[机器学习] 用KNN识别MNIST手写字符实战

Hi, 好久不见,粉丝涨了不少,我要再不更新,估计要掉粉了,今天有时间把最近做的一些工作做个总结,我用KNN来识别MNIST手写字符,主要是代码部分,全部纯手写,没有借助机器学习的框架,希望对大家理解KNN有帮助。

https://github.com/Alvin2580du/KNN_mnist

-------------------------------------------------

首先介绍一些KNN的原理,KNN也叫K近邻分类算法,说到底它也是用来做分类任务的,所以我们只要明白它分类的依据是什么就差不多了。换句话说,给定一个样本,他是怎么(原理)把这个样本分到第一类还是第二类的,以此类推。K近邻里面的K是一个可调的参数,一般取正整数,比如K=3,4,5,6,...。我们举个栗子,比如当K=10的时候,即选择距离待分类样本距离最近的10个样本,这10个样本里面有3个第一类,7个第二类,那么就把这个待分类样本划分到第二类。是不是很简单?

然后介绍下数据,MNIST数据集是一个比较著名的数据了,做机器学习的应该都知道,只是我们今天用的数据稍微有点特殊,他是把MNIST数据集图像二值化以后得到的,即黑色的地方取0,白色的地方取1。原始数据是训练集,测试集,和预测集在三个文件中,首先把这三个数据集拆开,每个样本独立一个文件中,这样做的目的是为了便于后续的读取,其应该不分开也可以做,只是这样看起来更清楚一点吧。

import os
import math
from functools import reduce
import numpy as np
from collections import Counter
import pandas as pd
from datetime import datetime
def applyfuns(inputs):
    if len(inputs) > 10:
        return "data"
    else:
        return inputs.strip()


def split_datasets(filename="./datasets/knn/digit-training.txt"):
    # 将原始数据分拆开,一个样本保存到一个文件中
    dir_name = filename.split("/")[-1].split(".")[0].split("-")[1]
    save_path = './datasets/knn/{}'.format(dir_name)
    if not os.path.exists(save_path):
        os.makedirs(save_path)
    data = pd.read_csv(filename, header=None)
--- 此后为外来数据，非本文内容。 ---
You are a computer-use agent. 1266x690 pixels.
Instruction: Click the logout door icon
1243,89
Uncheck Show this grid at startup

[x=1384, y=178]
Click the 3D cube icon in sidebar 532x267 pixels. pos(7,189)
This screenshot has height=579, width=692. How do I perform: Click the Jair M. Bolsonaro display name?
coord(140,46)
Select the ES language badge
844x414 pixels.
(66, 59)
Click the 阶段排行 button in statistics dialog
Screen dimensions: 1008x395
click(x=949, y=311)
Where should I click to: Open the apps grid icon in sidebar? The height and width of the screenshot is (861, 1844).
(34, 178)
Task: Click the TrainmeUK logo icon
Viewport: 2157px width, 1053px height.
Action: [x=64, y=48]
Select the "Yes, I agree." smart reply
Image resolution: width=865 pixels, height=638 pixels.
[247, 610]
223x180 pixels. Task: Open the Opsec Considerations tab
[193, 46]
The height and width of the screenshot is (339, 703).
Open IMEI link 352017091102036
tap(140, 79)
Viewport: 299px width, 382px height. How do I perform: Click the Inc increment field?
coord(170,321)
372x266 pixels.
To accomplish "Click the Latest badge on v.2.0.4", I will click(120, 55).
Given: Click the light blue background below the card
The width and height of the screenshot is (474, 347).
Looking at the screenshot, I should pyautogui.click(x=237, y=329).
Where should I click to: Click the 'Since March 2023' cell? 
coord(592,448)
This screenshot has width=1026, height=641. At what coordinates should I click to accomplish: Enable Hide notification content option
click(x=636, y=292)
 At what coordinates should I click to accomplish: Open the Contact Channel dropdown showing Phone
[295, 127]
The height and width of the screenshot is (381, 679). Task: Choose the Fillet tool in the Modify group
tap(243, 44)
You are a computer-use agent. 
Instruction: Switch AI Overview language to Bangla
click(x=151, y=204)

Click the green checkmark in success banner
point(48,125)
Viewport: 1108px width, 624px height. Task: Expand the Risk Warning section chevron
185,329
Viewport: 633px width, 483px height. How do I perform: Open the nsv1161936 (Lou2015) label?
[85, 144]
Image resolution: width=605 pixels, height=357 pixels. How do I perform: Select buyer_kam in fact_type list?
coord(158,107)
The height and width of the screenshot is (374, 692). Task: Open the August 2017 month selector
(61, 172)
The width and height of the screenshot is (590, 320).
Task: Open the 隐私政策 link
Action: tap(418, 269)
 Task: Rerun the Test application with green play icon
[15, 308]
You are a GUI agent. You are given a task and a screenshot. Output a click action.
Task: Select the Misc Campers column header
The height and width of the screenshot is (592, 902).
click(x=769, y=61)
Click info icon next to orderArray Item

    datacopy = data.copy()
    datacopy['labels'] = data[0].apply(applyfuns)
    label = datacopy[~datacopy['labels'].isin(['data'])]
    label.columns = ['0', '1']
    train = datacopy[datacopy['labels'].isin(['data'])][0]
    k = 0
    index = 0
    limit = 32
    save = []
    for y in train:
        save.append(y)
        k += 1
        if k >= limit:
            df = pd.DataFrame(save)
            df.to_csv("./datasets/knn/{}/{}_{}.txt".
                      format(dir_name, index, label['1'].values[index]),
                      index=None,
                      header=None)
            save = []
            k = 0
            index += 1

就得到了下面这样的数据,我截图示例:

这样一个数据就代表了一个样本,然后训练集我们有942个,测试集有195个,最后留下8个样本用来预测。下面使我们的数据的目录结构。

下面直接开始上代码

首先我们需要有一个方法,来实现对一个样本数据变成一个矩阵向量,即

def img2vectorV1(filename):
    # get data
    rows = 32
    cols = 32
    imgVector = []
    fileIn = open(filename)
    for row in range(rows):
        lineStr = fileIn.readline()
        for col in range(cols):
            imgVector.append(int(lineStr[col]))
    return imgVector

首先打开文件,按行去读取,然后遍历每一行,并把字符型转换为整型。

def vector_subtract(v, w):
    # 向量相减
    return [v_i - w_i for v_i, w_i in zip(v, w)]


def distance(v, w):
    # 计算距离函数
    s = vector_subtract(v, w)
    return math.sqrt(sum_of_squares(s))
def get_dict_min(lis, k):
    #  找到距离最近的k个样本,然后找到出现次数最多的那一类样本
    gifts = lis[:k]
    save = []
    for g in gifts:
        res = g[1]
        save.append(res)
    return Counter(save).most_common(1)[0][0]
def knnclassifiy(k=3):
    # 用来统计训练集中没类样本总数
    k0, k1, k2, k3, k4, k5, k6, k7, k8, k9 = 0, 0, 0, 0, 0, 0, 0, 0, 0, 0

    hwLabels = []
    trainingFileList = os.listdir(dataSetDir + "training")  # load training data
    m = len(trainingFileList)
    trainingMat = np.zeros((m, 1024))
    for i in range(m):
        fileNameStr = trainingFileList[i]
        fileStr = fileNameStr.split('.')[0]
        classNumStr = int(fileStr.split('.')[0].split("_")[1])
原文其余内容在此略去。